El sol se hallaba ya bastante elevado en el cielo purísimo, radiando en el azul profundo de estas grandes alturas. El cerro, como una inmensa roca arrojada al azar, en el fondo del valle se elevaba desnudo y sombrio enverdecido en algunos puntos por los cactus y los nopales; un cuadro formado por 4,000 hombres lo rodeaba con las lineas regulares y uniformes de las bayonetas; más allá la multitud agitándose inquieta; al Oeste, la larga faja polvorosa del camino de Celaya; al Oriente, las terrazas blancas de las casas de Querétaro, y muy á lo lejos el espinazo azulado de la cordillera.
El oficial que mandaba el pelotón encargado de la ejecución, se aproximó a Maximiliano, pidiéndole perdón por la orden que iba á verificar.
El emperador distribuyó á los soldados algunas monedas de oro de su efigie, haciéndoles la recomendación de no tirarle á la cara.
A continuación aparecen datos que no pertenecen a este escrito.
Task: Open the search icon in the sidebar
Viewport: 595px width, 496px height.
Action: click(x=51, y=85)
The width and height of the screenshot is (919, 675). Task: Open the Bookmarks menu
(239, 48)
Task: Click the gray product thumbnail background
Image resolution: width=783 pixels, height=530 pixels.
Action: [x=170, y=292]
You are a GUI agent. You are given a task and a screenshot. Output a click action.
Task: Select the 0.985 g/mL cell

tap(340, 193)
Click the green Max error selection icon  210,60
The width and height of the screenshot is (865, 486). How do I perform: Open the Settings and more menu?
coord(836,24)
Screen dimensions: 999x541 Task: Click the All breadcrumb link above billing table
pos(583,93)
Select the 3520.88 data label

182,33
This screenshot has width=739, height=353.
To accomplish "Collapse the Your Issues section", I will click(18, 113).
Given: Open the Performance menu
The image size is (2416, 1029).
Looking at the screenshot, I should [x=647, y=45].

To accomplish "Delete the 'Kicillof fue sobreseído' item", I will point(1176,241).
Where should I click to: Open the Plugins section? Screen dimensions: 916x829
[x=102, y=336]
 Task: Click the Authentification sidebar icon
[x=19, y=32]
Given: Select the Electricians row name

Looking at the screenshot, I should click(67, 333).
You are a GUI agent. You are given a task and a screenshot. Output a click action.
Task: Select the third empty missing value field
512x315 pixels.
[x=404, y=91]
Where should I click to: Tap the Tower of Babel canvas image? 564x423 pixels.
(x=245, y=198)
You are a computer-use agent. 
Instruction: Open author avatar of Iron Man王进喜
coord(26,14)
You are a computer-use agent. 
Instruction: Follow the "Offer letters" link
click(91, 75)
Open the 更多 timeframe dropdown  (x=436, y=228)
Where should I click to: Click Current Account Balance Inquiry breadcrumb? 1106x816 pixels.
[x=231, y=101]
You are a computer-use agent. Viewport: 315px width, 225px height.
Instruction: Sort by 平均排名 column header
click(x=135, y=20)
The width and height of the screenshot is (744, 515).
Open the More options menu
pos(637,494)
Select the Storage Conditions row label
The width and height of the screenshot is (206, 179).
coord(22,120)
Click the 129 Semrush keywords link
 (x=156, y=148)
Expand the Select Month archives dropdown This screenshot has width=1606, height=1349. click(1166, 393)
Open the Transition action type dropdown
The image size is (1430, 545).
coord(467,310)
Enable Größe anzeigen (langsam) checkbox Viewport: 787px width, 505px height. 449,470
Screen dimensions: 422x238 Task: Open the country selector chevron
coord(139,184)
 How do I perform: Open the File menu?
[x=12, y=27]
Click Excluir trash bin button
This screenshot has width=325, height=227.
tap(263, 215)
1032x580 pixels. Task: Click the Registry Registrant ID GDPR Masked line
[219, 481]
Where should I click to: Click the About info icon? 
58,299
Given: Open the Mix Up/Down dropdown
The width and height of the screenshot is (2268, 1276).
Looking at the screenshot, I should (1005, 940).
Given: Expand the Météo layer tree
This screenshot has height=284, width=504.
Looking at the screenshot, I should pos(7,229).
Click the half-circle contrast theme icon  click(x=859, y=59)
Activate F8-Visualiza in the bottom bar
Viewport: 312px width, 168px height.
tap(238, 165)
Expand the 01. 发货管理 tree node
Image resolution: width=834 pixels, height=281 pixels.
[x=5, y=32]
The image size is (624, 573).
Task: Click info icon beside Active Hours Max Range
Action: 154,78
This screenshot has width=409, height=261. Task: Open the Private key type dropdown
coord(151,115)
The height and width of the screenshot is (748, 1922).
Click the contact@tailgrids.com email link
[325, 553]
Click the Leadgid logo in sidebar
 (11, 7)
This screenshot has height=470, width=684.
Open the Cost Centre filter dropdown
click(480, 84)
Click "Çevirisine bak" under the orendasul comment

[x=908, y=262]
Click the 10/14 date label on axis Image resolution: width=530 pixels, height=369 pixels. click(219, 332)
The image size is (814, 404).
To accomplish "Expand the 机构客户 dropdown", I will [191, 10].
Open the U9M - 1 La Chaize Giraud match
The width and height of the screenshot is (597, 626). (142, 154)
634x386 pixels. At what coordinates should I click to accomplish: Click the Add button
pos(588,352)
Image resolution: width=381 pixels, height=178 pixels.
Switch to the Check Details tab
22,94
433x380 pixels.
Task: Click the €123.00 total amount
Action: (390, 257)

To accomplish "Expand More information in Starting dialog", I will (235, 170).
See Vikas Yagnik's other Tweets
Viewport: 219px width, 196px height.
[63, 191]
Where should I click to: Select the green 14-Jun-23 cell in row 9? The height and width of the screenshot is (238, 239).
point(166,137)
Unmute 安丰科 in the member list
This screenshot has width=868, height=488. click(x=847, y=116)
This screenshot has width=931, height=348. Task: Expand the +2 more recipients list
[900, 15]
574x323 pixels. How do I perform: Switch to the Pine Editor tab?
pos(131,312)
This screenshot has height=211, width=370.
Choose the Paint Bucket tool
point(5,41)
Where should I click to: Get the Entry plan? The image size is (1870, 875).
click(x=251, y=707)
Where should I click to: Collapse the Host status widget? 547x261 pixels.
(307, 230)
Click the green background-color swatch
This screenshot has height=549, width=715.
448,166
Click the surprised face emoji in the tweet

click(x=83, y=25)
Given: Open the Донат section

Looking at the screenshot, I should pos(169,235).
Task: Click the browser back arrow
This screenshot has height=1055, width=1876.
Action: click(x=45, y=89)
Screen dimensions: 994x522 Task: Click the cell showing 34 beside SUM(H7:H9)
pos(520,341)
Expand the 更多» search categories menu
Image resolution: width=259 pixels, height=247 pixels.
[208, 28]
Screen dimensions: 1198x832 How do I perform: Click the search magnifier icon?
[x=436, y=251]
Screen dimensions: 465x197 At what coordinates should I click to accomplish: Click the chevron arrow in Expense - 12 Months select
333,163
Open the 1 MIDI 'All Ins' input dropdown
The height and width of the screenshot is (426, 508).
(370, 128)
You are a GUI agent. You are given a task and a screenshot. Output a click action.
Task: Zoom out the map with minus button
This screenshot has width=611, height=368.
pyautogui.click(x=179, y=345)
Después se dirigió á los generales Mejía y Miramón y viendo que éste se había colocado á su derecha, dijole en alta voz:
“Los valientes deben ser respetados hasta la muerte: general, pasad al lugar de honor.”
Miramón pasó al centro.
Entonces con voz firme, y dirigiéndose á la multitud, continuó:
Mexicanos, los hombres de mi raza y de mi origen nacen para hacer la felicidad de los pueblos ó para mártires; que mi sangre sea la última que se derrame por la redención de este desgraciado país. ¡Viva México!
Miramón habló después:
“¡Mexicanos, ante el concejo de guerra no han pretendido mis defensores más que salvar mi vida; en el momento de comparecer ante Dios protesto contra el nombre de traidor que se ha arrojado á mi rostro, para justificar mi conducta.
El General Mejía levantó los ojos al cielo:
“Madre santísima, ruega á tu hijo me perdone como yo perdono á los que van á sacrificarme.
Estalló el fuego del pelotón y entre las espirales de humo que lentamente se desvanecian, apareció Maximiliano rovolcándose en su propia sangre y exclamando: ¡Hay hombre!
El tiro de gracia acabó con su vida.